- Input data:
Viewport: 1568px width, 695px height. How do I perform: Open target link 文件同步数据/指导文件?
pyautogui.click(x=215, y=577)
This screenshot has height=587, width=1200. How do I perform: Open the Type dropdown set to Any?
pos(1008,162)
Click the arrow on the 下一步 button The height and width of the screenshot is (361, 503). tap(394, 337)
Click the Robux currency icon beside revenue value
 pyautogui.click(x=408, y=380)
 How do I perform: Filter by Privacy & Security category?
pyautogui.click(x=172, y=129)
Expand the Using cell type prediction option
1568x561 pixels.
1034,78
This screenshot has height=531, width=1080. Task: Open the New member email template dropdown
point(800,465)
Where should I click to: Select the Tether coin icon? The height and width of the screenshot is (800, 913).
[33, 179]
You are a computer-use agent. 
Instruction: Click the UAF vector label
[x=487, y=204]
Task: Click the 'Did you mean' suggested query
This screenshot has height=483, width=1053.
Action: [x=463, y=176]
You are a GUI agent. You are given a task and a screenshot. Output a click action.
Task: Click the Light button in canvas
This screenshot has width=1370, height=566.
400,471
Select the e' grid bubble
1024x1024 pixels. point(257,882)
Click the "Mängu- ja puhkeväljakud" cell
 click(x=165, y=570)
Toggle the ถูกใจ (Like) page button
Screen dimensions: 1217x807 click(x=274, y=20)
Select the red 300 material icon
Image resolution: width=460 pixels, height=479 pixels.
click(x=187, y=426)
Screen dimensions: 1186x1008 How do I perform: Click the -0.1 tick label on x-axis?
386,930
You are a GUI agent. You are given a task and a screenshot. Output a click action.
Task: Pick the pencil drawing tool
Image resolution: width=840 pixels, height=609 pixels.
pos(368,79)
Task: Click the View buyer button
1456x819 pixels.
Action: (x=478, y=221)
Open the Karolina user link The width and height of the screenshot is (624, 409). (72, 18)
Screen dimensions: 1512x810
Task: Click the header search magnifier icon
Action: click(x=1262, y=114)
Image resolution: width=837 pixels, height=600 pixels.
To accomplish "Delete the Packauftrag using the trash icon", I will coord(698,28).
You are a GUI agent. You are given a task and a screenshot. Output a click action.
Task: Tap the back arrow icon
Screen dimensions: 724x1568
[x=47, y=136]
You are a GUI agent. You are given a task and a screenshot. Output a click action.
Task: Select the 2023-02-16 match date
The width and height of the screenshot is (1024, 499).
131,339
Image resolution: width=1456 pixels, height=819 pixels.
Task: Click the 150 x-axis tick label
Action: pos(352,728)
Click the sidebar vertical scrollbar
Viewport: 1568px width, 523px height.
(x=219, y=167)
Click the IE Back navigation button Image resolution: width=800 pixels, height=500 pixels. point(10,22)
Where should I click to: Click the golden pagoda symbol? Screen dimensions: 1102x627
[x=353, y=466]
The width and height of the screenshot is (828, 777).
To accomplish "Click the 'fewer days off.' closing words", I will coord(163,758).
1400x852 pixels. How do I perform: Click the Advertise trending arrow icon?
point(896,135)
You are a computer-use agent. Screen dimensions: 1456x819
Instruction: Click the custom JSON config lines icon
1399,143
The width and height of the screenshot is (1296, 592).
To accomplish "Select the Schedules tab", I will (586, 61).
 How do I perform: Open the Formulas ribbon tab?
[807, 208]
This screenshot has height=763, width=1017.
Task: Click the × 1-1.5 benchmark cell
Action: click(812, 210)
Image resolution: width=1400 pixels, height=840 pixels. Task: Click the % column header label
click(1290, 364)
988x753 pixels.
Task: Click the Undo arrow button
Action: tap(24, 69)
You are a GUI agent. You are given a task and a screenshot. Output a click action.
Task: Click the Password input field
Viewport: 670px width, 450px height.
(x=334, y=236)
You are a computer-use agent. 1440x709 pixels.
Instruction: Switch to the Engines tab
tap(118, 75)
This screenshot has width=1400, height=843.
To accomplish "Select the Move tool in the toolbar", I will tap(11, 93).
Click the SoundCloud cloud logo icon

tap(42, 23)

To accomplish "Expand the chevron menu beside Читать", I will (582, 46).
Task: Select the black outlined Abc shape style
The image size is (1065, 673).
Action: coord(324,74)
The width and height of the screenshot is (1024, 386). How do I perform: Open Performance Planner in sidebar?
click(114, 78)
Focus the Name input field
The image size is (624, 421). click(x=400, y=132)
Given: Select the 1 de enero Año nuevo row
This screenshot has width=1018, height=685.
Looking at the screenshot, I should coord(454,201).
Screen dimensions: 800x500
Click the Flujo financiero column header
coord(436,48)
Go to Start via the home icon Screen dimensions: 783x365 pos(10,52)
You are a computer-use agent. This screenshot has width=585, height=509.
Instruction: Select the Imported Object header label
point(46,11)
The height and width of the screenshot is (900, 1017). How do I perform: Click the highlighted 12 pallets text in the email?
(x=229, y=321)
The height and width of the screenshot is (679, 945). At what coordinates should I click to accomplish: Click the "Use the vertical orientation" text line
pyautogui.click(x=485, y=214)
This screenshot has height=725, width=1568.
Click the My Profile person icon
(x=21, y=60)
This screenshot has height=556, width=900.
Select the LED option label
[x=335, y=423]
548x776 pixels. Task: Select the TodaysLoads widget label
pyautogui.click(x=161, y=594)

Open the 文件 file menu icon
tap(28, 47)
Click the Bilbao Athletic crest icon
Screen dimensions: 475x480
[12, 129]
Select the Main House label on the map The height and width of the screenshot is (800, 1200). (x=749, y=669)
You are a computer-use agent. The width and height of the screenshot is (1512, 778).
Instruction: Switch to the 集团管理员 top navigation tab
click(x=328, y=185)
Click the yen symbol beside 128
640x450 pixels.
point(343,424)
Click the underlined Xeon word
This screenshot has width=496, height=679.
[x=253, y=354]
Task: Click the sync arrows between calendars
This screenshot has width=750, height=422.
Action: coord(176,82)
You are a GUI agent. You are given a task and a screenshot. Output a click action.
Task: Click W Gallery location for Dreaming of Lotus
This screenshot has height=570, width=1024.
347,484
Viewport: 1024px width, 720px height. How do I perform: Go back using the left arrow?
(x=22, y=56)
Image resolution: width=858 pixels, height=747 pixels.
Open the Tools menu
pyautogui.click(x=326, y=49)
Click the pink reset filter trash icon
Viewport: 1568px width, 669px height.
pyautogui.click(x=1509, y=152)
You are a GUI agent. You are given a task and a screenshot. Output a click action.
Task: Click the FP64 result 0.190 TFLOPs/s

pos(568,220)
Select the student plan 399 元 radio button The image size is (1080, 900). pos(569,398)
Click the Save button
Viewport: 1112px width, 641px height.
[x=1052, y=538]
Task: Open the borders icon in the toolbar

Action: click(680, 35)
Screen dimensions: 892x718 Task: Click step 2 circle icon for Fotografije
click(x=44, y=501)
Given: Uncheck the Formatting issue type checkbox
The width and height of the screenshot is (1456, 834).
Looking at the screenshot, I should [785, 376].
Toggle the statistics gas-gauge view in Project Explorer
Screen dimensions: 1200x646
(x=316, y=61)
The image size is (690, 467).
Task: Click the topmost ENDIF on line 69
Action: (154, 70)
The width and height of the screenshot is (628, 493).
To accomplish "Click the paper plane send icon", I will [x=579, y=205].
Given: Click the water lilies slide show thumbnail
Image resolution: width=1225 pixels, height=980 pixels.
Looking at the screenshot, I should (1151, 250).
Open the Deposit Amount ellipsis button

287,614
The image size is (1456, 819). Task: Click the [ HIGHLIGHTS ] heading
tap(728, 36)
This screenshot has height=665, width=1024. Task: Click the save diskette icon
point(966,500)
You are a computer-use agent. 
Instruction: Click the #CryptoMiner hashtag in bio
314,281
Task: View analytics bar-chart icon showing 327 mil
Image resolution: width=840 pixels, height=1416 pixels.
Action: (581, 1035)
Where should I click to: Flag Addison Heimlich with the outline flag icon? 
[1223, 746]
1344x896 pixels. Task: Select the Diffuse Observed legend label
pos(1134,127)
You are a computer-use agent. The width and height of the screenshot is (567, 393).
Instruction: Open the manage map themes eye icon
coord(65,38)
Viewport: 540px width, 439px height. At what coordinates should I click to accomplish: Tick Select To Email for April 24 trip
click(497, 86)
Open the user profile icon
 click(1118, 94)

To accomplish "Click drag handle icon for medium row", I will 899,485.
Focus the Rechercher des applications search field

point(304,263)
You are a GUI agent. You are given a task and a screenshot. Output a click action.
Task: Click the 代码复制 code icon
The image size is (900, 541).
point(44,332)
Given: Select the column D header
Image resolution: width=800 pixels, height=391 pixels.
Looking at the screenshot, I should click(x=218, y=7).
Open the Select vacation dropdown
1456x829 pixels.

- Set task:
Pull out every line in the data above that contains the word "option".

- Solution to this task:
Expand the Using cell type prediction option
Select the LED option label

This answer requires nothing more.